HOW TO COMPLETE THIS TASK: Nothing should appear in the answer except the lines from the one containing "width=1226. [401, 188]" through the end of the records below, written out exactly.

Stored data:
|---|

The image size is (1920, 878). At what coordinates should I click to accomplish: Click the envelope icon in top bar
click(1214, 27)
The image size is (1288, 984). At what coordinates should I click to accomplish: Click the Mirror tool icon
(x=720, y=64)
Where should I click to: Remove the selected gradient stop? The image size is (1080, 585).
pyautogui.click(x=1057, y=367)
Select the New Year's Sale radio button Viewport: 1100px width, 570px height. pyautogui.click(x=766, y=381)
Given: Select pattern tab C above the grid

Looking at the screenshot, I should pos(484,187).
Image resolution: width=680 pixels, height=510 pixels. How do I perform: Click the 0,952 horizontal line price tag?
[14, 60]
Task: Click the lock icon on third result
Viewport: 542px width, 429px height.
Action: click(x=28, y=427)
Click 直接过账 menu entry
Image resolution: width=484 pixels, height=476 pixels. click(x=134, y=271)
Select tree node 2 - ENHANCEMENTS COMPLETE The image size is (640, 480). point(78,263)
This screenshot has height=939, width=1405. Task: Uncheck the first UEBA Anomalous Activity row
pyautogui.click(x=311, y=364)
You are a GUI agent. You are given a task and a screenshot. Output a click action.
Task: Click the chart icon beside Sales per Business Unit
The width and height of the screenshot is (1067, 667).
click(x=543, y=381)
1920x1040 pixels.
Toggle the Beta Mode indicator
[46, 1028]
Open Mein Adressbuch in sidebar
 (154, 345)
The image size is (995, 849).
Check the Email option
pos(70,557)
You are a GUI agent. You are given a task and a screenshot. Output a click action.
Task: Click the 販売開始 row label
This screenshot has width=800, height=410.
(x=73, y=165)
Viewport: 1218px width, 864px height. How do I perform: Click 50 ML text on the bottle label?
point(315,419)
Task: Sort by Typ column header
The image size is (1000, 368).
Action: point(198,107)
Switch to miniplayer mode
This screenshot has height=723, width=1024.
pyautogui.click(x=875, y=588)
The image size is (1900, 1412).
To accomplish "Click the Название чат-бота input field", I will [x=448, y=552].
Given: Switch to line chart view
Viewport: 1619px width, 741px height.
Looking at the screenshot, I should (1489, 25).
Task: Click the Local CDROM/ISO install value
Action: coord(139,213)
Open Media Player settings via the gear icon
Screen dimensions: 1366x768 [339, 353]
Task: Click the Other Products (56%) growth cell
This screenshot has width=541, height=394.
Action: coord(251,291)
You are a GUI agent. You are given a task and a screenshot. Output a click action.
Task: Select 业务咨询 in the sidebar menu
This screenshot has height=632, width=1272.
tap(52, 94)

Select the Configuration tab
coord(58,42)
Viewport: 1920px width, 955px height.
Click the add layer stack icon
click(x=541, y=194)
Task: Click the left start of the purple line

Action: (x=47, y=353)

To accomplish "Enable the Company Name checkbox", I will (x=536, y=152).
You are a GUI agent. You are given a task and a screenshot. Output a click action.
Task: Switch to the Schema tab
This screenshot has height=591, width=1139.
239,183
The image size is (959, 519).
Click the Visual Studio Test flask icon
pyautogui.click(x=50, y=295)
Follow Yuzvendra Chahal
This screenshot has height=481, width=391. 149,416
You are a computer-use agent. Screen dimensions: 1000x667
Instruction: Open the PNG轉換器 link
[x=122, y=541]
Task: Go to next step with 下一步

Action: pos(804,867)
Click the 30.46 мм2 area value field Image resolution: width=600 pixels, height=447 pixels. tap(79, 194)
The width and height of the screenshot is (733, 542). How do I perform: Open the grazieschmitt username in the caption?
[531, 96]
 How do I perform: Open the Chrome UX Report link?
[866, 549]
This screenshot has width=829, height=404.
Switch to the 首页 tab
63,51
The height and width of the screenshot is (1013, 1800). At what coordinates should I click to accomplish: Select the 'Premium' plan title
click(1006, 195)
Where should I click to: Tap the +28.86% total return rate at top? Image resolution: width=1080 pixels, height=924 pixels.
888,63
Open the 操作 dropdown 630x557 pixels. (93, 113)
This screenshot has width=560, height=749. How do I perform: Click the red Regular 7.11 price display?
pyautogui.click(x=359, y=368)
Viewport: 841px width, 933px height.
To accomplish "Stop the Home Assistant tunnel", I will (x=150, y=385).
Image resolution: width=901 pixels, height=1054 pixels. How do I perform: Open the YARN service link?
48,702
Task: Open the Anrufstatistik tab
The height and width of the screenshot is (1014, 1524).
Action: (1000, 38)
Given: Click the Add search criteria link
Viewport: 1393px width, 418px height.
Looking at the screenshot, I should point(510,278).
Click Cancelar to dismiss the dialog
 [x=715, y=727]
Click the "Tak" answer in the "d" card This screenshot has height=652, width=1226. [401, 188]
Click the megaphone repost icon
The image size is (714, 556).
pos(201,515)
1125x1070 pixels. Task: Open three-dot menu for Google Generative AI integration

|---|

RESPONSE AREA:
Click the "Tak" answer in the "d" card This screenshot has height=652, width=1226. [401, 188]
Click the megaphone repost icon
The image size is (714, 556).
pos(201,515)
1125x1070 pixels. Task: Open three-dot menu for Google Generative AI integration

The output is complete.